Short task 1 » Please copy the Joy Division song article below in full, word for word.

Excerpt provided »
-.-.-

Single by Joy Division
- A-side: "Atmosphere"
- B-side: "Dead Souls"
- Released: 18 March 1980
- Genre: Gothic rock art rock;
- Length: 4:09
- Label: Sordide Sentimental
- Songwriters: Bernard Sumner; Peter Hook; Stephen Morris; Ian Curtis;
- Producer: Martin Hannett

Joy Division singles chronology
| "Transmission" (1979) | "Licht und Blindheit" (1980) | "Komakino" (1980) |

= Atmosphere (Joy Division song) =

Song by Joy Division

"Atmosphere" is a song by the English post-punk band Joy Division. It was originally released in March 1980 by the Sordide Sentimental label as the "Licht und Blindheit" (German for "Light and Blindness") package, a France-only limited-edition single featuring the track "Dead Souls" as the B-side. Following Ian Curtis's death in May 1980, it was re-released as a 12" single by Factory Records in September with "She's Lost Control" as the B-side.

-.-.-

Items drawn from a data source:

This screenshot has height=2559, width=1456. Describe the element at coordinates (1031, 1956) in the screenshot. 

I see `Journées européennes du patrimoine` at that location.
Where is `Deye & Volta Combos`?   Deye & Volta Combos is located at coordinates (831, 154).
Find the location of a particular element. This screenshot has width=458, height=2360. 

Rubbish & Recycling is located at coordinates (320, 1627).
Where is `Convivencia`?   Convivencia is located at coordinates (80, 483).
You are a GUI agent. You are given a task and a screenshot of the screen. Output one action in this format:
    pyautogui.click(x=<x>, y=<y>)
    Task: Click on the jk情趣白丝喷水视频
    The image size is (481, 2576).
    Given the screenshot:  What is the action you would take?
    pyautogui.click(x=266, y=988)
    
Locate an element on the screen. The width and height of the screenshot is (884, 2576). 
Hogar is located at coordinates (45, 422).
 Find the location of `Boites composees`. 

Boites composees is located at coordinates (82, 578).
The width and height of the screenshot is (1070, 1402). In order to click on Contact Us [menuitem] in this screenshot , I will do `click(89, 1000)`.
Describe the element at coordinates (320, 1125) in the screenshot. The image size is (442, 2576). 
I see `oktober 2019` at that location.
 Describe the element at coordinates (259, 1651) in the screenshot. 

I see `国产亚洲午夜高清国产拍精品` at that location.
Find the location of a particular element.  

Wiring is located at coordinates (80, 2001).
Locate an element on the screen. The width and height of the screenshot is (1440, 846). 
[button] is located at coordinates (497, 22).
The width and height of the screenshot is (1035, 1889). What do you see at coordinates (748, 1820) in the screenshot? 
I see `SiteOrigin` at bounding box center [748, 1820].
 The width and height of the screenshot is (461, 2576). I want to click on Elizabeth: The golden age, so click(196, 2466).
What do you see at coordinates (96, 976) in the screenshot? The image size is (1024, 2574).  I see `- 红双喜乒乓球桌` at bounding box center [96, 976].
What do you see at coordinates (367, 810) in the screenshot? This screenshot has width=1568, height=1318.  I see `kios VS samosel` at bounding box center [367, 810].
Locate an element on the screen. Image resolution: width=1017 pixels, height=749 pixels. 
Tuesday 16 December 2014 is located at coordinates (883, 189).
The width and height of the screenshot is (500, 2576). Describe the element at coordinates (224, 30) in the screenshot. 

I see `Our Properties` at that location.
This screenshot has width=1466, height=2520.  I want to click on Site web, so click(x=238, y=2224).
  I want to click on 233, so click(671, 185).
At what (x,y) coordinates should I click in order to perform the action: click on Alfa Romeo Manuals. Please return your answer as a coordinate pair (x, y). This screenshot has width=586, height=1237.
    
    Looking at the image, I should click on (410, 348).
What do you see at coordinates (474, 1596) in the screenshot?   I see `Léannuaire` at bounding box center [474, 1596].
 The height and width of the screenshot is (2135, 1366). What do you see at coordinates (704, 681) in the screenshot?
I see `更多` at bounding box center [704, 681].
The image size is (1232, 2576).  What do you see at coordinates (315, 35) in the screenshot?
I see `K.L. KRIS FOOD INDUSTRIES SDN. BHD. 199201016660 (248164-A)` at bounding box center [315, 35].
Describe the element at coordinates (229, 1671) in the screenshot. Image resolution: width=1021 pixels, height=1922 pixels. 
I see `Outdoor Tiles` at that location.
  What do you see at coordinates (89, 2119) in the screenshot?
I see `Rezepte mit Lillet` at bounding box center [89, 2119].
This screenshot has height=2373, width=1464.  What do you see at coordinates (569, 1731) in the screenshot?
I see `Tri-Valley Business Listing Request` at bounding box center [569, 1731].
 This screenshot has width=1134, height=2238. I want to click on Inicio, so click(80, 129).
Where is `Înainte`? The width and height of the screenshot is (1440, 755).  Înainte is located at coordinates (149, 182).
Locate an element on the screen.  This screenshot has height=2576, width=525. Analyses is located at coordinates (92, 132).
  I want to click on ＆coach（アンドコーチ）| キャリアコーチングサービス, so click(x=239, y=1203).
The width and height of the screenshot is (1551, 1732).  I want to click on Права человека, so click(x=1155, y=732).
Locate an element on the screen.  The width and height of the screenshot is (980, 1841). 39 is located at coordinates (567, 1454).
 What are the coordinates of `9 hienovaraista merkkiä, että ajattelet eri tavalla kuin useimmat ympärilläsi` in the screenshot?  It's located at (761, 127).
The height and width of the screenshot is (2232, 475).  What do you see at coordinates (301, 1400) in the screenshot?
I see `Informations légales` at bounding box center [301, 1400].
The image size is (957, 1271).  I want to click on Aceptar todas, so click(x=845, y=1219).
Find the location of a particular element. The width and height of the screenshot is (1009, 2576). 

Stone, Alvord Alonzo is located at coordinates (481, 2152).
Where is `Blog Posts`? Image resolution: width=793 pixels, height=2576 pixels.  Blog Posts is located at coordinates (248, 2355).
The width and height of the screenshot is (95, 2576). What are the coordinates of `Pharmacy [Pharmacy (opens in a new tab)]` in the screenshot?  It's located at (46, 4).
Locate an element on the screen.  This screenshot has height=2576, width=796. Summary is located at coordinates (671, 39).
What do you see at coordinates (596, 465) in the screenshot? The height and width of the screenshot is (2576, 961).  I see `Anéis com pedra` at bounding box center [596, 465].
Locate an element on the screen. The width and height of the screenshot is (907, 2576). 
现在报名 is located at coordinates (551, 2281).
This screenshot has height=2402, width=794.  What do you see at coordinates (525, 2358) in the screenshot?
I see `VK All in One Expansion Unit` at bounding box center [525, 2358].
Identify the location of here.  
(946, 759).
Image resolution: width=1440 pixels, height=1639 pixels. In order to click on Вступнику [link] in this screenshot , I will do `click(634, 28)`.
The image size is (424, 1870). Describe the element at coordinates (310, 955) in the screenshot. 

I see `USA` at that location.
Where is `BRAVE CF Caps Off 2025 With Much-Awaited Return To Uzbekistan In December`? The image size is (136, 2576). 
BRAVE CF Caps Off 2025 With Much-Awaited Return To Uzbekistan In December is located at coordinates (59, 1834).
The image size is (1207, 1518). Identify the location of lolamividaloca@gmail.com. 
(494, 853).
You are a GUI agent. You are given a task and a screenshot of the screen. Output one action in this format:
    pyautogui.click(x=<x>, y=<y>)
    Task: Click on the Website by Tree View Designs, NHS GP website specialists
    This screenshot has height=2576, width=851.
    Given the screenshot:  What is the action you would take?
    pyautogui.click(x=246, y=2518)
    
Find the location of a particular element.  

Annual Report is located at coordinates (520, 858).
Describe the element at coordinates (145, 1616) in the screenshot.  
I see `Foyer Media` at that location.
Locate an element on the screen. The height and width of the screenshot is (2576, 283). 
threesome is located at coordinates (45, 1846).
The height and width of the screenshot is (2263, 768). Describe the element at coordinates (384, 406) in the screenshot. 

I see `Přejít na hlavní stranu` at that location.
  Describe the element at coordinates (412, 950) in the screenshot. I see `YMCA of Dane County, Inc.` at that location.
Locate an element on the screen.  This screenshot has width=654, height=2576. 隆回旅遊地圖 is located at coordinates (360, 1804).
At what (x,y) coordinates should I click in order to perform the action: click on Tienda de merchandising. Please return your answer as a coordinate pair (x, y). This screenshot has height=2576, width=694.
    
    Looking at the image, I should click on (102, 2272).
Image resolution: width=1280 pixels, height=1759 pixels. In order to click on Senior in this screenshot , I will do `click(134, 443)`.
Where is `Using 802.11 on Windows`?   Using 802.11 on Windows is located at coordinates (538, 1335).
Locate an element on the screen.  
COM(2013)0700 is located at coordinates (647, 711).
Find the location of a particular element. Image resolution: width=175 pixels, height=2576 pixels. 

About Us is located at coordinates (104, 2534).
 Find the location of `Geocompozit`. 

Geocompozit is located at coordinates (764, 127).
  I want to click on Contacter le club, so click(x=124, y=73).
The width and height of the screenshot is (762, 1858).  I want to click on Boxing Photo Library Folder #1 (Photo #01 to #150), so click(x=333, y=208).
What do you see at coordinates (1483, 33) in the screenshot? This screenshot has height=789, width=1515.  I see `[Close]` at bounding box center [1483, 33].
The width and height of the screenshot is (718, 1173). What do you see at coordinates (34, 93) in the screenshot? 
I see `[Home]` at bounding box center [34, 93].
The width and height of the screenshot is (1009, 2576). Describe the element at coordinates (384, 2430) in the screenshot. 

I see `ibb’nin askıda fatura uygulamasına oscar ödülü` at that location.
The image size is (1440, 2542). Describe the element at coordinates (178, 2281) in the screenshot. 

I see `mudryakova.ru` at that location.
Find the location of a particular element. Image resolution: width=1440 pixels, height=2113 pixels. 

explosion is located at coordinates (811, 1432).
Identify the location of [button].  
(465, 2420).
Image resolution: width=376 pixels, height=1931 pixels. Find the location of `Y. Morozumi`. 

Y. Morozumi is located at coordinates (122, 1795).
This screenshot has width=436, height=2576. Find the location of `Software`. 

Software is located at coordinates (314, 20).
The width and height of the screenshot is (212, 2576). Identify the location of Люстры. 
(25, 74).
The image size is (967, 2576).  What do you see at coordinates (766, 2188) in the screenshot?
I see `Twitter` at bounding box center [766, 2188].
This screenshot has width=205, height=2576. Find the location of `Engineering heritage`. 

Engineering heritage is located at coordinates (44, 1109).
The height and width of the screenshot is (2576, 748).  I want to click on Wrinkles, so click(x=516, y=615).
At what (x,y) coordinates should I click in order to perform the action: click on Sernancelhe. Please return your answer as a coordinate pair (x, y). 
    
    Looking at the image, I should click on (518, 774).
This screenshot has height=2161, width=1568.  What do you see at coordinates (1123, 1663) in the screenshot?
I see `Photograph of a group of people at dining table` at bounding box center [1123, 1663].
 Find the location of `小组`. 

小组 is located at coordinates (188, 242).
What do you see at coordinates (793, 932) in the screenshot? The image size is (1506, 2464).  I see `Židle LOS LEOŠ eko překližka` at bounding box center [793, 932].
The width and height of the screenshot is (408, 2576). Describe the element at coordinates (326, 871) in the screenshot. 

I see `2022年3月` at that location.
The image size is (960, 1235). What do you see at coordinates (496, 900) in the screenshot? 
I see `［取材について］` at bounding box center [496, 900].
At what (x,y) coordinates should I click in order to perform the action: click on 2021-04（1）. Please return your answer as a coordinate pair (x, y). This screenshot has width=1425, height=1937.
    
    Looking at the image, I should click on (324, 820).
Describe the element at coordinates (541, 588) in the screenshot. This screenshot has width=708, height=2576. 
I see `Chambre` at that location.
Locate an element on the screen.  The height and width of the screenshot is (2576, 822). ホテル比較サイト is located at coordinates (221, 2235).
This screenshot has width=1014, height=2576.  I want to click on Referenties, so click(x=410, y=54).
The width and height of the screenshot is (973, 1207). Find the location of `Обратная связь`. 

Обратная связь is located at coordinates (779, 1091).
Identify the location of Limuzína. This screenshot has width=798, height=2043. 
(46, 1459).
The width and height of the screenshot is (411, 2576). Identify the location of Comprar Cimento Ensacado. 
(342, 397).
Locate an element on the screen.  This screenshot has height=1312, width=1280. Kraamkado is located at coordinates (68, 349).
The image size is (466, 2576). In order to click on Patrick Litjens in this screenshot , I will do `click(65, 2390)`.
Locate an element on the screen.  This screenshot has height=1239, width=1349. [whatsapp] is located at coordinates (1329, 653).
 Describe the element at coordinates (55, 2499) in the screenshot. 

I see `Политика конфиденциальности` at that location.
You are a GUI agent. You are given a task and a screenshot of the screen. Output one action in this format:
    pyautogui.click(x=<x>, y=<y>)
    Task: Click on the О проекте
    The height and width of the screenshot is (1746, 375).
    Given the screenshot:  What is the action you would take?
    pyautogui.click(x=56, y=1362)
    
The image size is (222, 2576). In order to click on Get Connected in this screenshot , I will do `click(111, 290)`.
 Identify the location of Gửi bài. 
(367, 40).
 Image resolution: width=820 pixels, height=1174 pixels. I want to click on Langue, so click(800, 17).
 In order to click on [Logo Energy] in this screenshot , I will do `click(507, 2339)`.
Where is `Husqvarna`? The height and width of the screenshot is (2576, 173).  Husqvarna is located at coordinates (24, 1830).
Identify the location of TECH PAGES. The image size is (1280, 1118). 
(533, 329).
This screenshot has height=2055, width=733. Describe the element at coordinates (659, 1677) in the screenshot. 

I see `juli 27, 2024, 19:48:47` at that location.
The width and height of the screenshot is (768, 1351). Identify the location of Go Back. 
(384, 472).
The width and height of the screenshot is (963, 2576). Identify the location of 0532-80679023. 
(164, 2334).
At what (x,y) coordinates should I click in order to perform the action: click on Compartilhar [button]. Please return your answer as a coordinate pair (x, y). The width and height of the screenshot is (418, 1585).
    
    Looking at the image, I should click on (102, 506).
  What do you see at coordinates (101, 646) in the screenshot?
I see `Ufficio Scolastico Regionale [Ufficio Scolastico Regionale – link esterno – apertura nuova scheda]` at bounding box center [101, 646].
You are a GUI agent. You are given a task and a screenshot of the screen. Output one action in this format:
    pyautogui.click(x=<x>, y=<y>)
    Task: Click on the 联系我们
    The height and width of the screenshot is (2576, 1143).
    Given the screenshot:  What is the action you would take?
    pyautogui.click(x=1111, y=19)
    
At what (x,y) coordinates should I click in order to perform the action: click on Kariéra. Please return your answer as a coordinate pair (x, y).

-.-.-

Short task 2 » In the records, take the lines starting with the line that contains "The image size is (222, 2576)." and going on through the line that contains "Image resolution: width=820", and rewrite only those lines with "Identify" changed to "Find" and nothing else altered.

Expected output 1 »
Single by Joy Division
- A-side: "Atmosphere"
- B-side: "Dead Souls"
- Released: 18 March 1980
- Genre: Gothic rock art rock;
- Length: 4:09
- Label: Sordide Sentimental
- Songwriters: Bernard Sumner; Peter Hook; Stephen Morris; Ian Curtis;
- Producer: Martin Hannett

Joy Division singles chronology
| "Transmission" (1979) | "Licht und Blindheit" (1980) | "Komakino" (1980) |

= Atmosphere (Joy Division song) =

Song by Joy Division

"Atmosphere" is a song by the English post-punk band Joy Division. It was originally released in March 1980 by the Sordide Sentimental label as the "Licht und Blindheit" (German for "Light and Blindness") package, a France-only limited-edition single featuring the track "Dead Souls" as the B-side. Following Ian Curtis's death in May 1980, it was re-released as a 12" single by Factory Records in September with "She's Lost Control" as the B-side.

Expected output 2 »
The image size is (222, 2576). In order to click on Get Connected in this screenshot , I will do `click(111, 290)`.
 Find the location of Gửi bài. 
(367, 40).
 Image resolution: width=820 pixels, height=1174 pixels. I want to click on Langue, so click(800, 17).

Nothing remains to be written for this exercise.